*** Information provided ***
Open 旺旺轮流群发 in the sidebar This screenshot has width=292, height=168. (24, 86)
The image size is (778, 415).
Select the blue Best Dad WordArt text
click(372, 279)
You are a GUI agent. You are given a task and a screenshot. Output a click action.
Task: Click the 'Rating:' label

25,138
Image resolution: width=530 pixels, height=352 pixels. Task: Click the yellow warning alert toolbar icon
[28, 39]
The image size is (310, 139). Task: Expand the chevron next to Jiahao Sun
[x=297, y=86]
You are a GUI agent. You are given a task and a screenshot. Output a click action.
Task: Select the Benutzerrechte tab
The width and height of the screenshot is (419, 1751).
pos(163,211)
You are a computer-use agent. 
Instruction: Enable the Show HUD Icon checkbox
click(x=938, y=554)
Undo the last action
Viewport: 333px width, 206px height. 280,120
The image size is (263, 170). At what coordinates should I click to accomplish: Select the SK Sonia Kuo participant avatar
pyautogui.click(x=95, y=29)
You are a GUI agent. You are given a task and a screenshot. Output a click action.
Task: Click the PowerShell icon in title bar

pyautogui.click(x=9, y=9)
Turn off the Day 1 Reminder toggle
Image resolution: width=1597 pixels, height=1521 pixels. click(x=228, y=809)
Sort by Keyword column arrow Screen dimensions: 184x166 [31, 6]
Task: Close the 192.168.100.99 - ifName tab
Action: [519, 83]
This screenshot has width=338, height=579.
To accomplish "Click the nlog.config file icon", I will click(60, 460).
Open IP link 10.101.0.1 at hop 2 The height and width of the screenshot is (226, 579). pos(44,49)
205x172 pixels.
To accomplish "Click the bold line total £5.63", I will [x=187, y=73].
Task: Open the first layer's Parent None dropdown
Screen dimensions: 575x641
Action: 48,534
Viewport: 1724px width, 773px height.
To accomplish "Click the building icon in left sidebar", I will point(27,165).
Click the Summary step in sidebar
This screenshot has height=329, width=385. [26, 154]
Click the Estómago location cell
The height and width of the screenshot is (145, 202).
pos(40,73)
***
What the task requires:
The range runs from the line above containing "Sort by Keyword" to the line containing "Viewport: 1724px width, 773px height.", inclusive. Restate those lines word for word and no others.

Written response:
Sort by Keyword column arrow Screen dimensions: 184x166 [31, 6]
Task: Close the 192.168.100.99 - ifName tab
Action: [519, 83]
This screenshot has width=338, height=579.
To accomplish "Click the nlog.config file icon", I will click(60, 460).
Open IP link 10.101.0.1 at hop 2 The height and width of the screenshot is (226, 579). pos(44,49)
205x172 pixels.
To accomplish "Click the bold line total £5.63", I will [x=187, y=73].
Task: Open the first layer's Parent None dropdown
Screen dimensions: 575x641
Action: 48,534
Viewport: 1724px width, 773px height.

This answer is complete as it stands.